From Sora What We Can See: A Survey of Text-to-Video Generation

AI-generated keywords: Artificial Intelligence Sora Text-to-Video Generation Survey OpenAI

AI-generated Key Points

The license of the paper does not allow us to build upon its content and the key points are generated using the paper metadata rather than the full article.

  • Significant strides in artificial intelligence towards achieving artificial general intelligence
  • Sora by OpenAI with minute-level world-simulative capabilities as a crucial milestone
  • Challenges faced by Sora that require resolution
  • Survey conducted by authors on Sora within text-to-video generation context
  • Categorization of literature along three dimensions: evolutionary generators, excellent pursuit, and realistic panorama
  • Insights on widely used datasets and metrics in text-to-video generation domain
  • Identification of challenges and open problems, along with proposed avenues for future research and development
  • Comprehensive list for further studies available at authors' repository: https://github.com/soraw-ai/Awesome-Text-to-Video-Generation
Also access our AI generated: Comprehensive summary, Lay summary, Blog-like article; or ask questions about this paper to our AI assistant.

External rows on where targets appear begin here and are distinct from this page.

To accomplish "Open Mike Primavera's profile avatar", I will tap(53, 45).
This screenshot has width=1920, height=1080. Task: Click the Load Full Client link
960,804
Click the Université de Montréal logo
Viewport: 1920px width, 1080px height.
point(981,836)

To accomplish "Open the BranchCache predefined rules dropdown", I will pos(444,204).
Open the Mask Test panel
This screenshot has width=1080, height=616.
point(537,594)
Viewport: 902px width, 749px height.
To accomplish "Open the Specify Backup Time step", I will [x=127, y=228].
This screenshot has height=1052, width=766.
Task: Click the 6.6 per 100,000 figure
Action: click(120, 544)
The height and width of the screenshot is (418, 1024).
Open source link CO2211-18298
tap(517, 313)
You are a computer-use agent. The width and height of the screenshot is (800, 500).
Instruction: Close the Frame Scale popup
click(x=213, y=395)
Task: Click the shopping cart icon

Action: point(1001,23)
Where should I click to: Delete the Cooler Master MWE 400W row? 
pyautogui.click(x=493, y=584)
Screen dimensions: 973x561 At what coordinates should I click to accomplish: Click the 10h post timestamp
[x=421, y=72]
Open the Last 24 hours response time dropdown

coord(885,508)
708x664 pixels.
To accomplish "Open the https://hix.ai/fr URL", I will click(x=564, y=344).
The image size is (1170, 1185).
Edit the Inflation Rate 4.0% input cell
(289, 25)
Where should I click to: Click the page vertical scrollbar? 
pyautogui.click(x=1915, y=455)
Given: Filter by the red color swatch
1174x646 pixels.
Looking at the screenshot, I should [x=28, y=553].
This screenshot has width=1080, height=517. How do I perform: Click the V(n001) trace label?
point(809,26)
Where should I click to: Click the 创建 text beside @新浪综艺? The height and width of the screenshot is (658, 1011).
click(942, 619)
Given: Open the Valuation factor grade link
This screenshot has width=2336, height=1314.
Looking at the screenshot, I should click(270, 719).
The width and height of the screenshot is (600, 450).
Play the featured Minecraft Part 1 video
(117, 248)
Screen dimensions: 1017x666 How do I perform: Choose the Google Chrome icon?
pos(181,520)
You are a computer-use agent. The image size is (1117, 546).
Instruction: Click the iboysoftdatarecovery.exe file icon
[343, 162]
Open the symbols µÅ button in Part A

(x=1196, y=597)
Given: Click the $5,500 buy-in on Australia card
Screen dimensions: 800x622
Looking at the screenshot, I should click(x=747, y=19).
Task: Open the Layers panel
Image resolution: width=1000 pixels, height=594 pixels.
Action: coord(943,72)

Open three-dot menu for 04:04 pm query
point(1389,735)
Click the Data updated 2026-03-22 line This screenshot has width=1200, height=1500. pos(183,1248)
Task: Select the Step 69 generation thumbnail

Authors: Rui Sun, Yumin Zhang, Tejal Shah, Jiahao Sun, Shuoying Zhang, Wenqi Li, Haoran Duan, Bo Wei, Rajiv Ranjan

A comprehensive list of text-to-video generation studies in this survey is available at https://github.com/soraw-ai/Awesome-Text-to-Video-Generation

Abstract: With impressive achievements made, artificial intelligence is on the path forward to artificial general intelligence. Sora, developed by OpenAI, which is capable of minute-level world-simulative abilities can be considered as a milestone on this developmental path. However, despite its notable successes, Sora still encounters various obstacles that need to be resolved. In this survey, we embark from the perspective of disassembling Sora in text-to-video generation, and conducting a comprehensive review of literature, trying to answer the question, \textit{From Sora What We Can See}. Specifically, after basic preliminaries regarding the general algorithms are introduced, the literature is categorized from three mutually perpendicular dimensions: evolutionary generators, excellent pursuit, and realistic panorama. Subsequently, the widely used datasets and metrics are organized in detail. Last but more importantly, we identify several challenges and open problems in this domain and propose potential future directions for research and development.

Submitted to arXiv on 17 May. 2024

Ask questions about this paper to our AI assistant

You can also chat with multiple papers at once here.

The license of the paper does not allow us to build upon its content and the AI assistant only knows about the paper metadata rather than the full article.

AI assistant instructions?

Results of the summarizing process for the arXiv paper: 2405.10674v1

This paper's license doesn't allow us to build upon its content and the summarizing process is here made with the paper's metadata rather than the article.

Significant strides have been made in the realm of artificial intelligence towards achieving artificial general intelligence. One notable development in this journey is Sora - a creation by OpenAI with remarkable minute-level world-simulative capabilities, marking a crucial milestone in AI advancement. Despite its impressive successes, Sora faces various challenges that require resolution. Recently, authors Rui Sun, Yumin Zhang, Tejal Shah, Jiahao Sun, Shuoying Zhang, Wenqi Li, Haoran Duan, Bo Wei and Rajiv Ranjan conducted a survey on Sora within the context of text-to-video generation. The survey provides an introduction to general algorithms and categorizes the literature along three dimensions: evolutionary generators, excellent pursuit and realistic panorama. It also offers detailed insights on widely used datasets and metrics in this domain. The survey identifies several challenges and open problems within text-to-video generation and proposes potential avenues for future research and development. For those interested in exploring further studies on text-to-video generation, a comprehensive list is available through the authors' repository at https://github.com/soraw-ai/Awesome-Text-to-Video-Generation. This survey serves as a valuable resource for understanding the current landscape of AI advancements and sheds light on the complexities involved in pushing towards artificial general intelligence through innovations like Sora.
Created on 11 Nov. 2025

Assess the quality of the AI-generated content by voting

Score: 0

Why do we need votes?

Votes are used to determine whether we need to re-run our summarizing tools. If the count reaches -10, our tools can be restarted.

Similar papers summarized with our AI tools

Navigate through even more similar papers through a

tree representation

Look for similar papers (in beta version)

By clicking on the button above, our algorithm will scan all papers in our database to find the closest based on the contents of the full papers and not just on metadata. Please note that it only works for papers that we have generated summaries for and you can rerun it from time to time to get a more accurate result while our database grows.

Disclaimer: The AI-based summarization tool and virtual assistant provided on this website may not always provide accurate and complete summaries or responses. We encourage you to carefully review and evaluate the generated content to ensure its quality and relevance to your needs.